ICCUB SEMINAR – Break-Through Opportunities in Modeling Star and Planet Formation with DISPATCH [NOT TRANSLATED]
Starting out from the observationally well-constrained conditions at scales of tens of parsecs (~1020 cm), there are about 5 orders of magnitude down to outer scales of protoplanetary disks, about 9 orders of magnitude down to the outer scales of planet formation (Hill spheres), and about 14 orders of magnitude down to the scale heights of rocky planet atmospheres.

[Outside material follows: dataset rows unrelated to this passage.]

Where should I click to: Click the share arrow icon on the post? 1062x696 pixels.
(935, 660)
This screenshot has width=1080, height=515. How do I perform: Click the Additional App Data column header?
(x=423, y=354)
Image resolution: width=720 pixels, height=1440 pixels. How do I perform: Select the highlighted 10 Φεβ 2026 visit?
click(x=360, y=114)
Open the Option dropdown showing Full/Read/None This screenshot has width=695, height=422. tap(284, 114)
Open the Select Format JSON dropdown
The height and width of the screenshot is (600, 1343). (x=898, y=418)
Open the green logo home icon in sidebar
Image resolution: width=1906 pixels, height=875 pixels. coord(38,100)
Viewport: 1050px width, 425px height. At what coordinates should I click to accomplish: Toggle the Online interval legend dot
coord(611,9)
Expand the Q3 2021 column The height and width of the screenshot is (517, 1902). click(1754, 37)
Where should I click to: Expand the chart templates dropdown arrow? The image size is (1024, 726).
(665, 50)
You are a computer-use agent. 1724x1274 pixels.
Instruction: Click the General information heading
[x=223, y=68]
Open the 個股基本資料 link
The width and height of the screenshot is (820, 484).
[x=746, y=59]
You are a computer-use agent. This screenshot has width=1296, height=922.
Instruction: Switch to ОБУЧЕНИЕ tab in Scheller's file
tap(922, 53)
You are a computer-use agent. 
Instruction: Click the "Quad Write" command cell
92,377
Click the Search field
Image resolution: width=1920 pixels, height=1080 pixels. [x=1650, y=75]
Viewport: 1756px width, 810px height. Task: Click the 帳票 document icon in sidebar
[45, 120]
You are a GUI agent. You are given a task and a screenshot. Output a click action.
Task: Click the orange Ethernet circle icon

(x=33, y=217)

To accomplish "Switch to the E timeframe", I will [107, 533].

Simulations covering the whole range of scales are now within reach, using the new high-performance simulation framework DISPATCH. DISPATCH uses a hybrid MPI/OpenMP execution model, where tasks are controlled by a rank-local `dispatcher'. The definition of a task can vary, for example, with some solving the equations of ideal magnetohydrodynamics (MHD), others non-ideal MHD, radiative transfer, or the motions of and accretion onto sink particles, representing newly formed stars. A feature of decisive importance for the overall performance of the framework is that time steps are determined and applied locally; this allows large reductions in computing time when the allowed time step varies greatly across the computational domain.
The framework generally relies on already existing solvers, whose performance is augmented when run under the framework, due to more efficient cache usage, vectorization, local time stepping, plus near linear and in principle, unlimited OpenMP and MPI scaling.